Study text START
Her latest tool is a virtual program called The Calming Room. There are tabs for various activities to help kids — meditation, mindfulness, brain-boosting projects, color and creativity lessons, visual relaxation, sounds and music. Her Bitmoji on the homepage explains how to use the program.
“A lot of kids are anxious,” she says, a problem that has intensified during the Covid pandemic.
Counseling young kids involves both individual and group meetings. Masks, clear barriers and spacing of chairs enable her to still sit down with kids one-on-one when necessary or in small groups.
DelVecchio-Marks created a Connections Café lunchtime group to encourage kids to eat together and get to know one another. With a little creativity, she’s continued that program virtually on days when kids aren’t in the school buildings, using a question wheel that spins.
“Their names are on it and they answer a question, so everyone learns fun facts about the kids while they’re eating lunch,” she says. “The kids love it. By keeping it virtual, I wouldn’t have been able to have 12 or 15 kids with me. You have to be really flexible — have things planned, but have a backup plan and another backup plan, because things change.”
Though not mandated in Pennsylvania, and threatened by potential state budget cuts, school counselors are an important part of learning, especially for elementary-age kids, says DelVecchio-Marks. They’re an outgrowth of the old-fashioned guidance counselor who used to help students at the high school level.
“I’m in all the classrooms; all the kids know me,” she says. “You have to get them started early on their interests and help with problem-solving, social skills, friendship skills and advocating for themselves if they’re bullied or teased.”
DelVecchio-Marks, who lives in Richland with her husband and daughters Gianna, 8, and Maria, 5, didn’t set out to become a school counselor when she enrolled in Duquesne University to major in sociology. She thought she’d become a social worker in a nursing home. That changed when she went for her master’s at Duquesne and was offered a choice between two graduate assistantships: gerontology or school counseling.
“I never envisioned myself working with kids,” she says. “But I think sometimes the stars align for you and you’re supposed to do what you are supposed to do. It was kind of a fluke, but I was open to things. I knew I wanted to help people.”
Certified for K-12, DelVecchio-Marks’s first job was at an elementary school in Gateway School District, filling in for a mentor who took a maternity leave in 2001.
“I remember walking in that building, thinking, these kids walk to school in a straight line, they’re walking to the bathroom in a straight line,” she says. “You know, in high school, you just go. But they’re walking with their class, and I was getting hugs all over the place. That was my first experience in elementary and I loved it. I fell into it, and that was my niche.”
Now, she likes working with younger students because their energy level matches hers. “This is where you can really make an impact, start shaping things,” she says. “It’s where the magic really happens.”
Her words of advice for any parent is to keep the lines of communication open with their kids, no matter the topic or their age.
“Be prepared to look supportive, even if internally you are mortified by what you might hear so that they feel comfortable communicating,” she says. “It starts with families. If kids feel supported and encouraged, no matter what, and know that it’s okay to make mistakes because we all do, I think that’s a good framework for the future. I know that can’t happen in every family, but if we try to instill that in kids, and give them a lot of loving when they’re younger, that hopefully paves the way for future comfort and success.”
Study text END
Dataset extract START
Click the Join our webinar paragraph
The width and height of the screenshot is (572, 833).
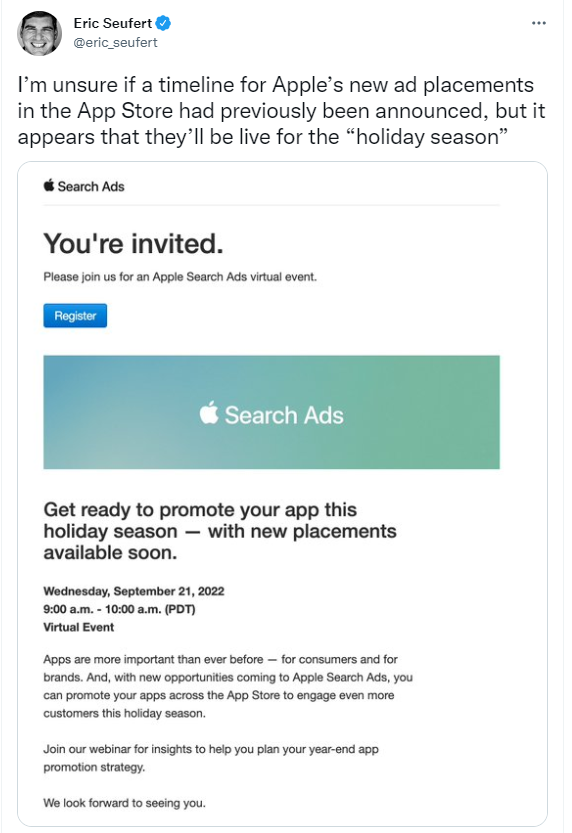211,758
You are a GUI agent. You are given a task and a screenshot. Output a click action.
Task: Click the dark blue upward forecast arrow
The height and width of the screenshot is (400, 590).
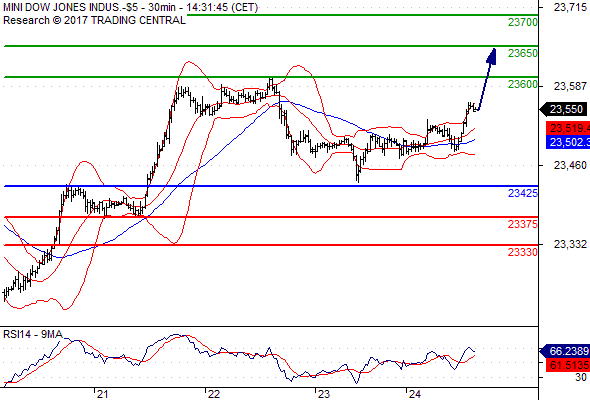pyautogui.click(x=487, y=79)
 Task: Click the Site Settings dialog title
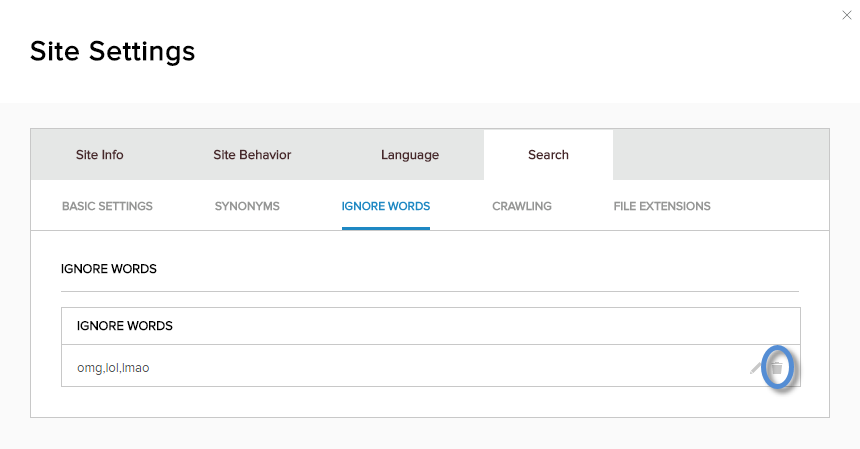[112, 51]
Dataset extract END
> [Assigned task]:
In the article about the school counselor, what did DelVecchio-Marks major in when she enrolled at Duquesne University?

> [The completed task]:
Sociology.